Juniors Earn Gilman Scholarships
Four Boston College rising juniors will participate in study-abroad programs this fall — traveling to Ecuador, the United Kingdom, Italy, and Austria — through prestigious Benjamin A. Gilman International Scholarships. A fifth student was selected as an alternate.
Also via Gilman awards, two members of the Class of 2015 were selected for summer grants to study in Cambodia and Ireland, and a third student was chosen as an alternate for study in Italy.
“It is an accomplishment that 65 percent of those who applied were awarded the Gilman scholarship,” said Christina D. Hatzipetros, assistant director for international development in BC’s Office of International Programs. “As results come out for 2014-15, we are proud to see more BC student recipients of this competitive award.
“In an increasingly global workplace, employers look for students who can communicate and work successfully in an international environment.

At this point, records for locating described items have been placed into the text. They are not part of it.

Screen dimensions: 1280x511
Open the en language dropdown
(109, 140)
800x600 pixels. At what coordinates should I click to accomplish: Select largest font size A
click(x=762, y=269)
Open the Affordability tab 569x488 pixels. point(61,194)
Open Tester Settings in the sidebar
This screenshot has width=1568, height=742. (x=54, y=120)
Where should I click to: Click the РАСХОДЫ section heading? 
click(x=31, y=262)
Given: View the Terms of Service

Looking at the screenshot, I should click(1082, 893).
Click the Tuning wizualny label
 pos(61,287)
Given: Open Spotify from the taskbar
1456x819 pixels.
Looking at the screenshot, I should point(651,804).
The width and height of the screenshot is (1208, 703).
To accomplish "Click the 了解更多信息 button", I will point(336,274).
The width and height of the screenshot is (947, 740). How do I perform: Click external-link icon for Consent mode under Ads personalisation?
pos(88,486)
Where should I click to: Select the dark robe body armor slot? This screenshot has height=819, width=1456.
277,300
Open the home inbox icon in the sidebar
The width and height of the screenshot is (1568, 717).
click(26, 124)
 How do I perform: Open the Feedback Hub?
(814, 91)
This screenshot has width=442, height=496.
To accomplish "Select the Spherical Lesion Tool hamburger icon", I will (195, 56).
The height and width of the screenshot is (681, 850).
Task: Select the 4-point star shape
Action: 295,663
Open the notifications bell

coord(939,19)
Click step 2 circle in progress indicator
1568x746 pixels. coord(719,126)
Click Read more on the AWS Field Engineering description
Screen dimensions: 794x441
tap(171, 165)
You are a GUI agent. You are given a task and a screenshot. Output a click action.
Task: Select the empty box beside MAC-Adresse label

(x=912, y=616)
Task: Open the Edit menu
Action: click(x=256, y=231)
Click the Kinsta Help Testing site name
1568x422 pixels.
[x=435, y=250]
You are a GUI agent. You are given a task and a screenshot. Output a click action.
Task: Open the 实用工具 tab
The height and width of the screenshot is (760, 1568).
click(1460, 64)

At the Office of International Programs we are deeply committed to providing personalized guidance to ensure that students of all backgrounds and academic interests have an opportunity to study abroad.”
Gilman Scholars receive from $2,500 to $5,000 to apply towards their study-abroad program costs. The program aims to diversify the population of students who study abroad, and the countries and regions to which they travel, by supporting undergraduates who might not otherwise participate in these opportunities due to financial constraints.
This year’s BC Gilman Scholars and their destinations are: Amilia James, Universidad San Francisco de Quito, Ecuador; Ha Rim Kim, University College London, United Kingdom; Joanna Saikali, Bocconi University, Italy; Elizabeth Cai, University of Vienna, Austria. [Alternate Tedros Alemayehu applied to study at the University of Amsterdam, The Netherlands.]
“I know that my time in Italy will give me everything I am hoping for and I am so grateful to have this opportunity,” said Saikali, a mathematics major with minors in economics and computer science.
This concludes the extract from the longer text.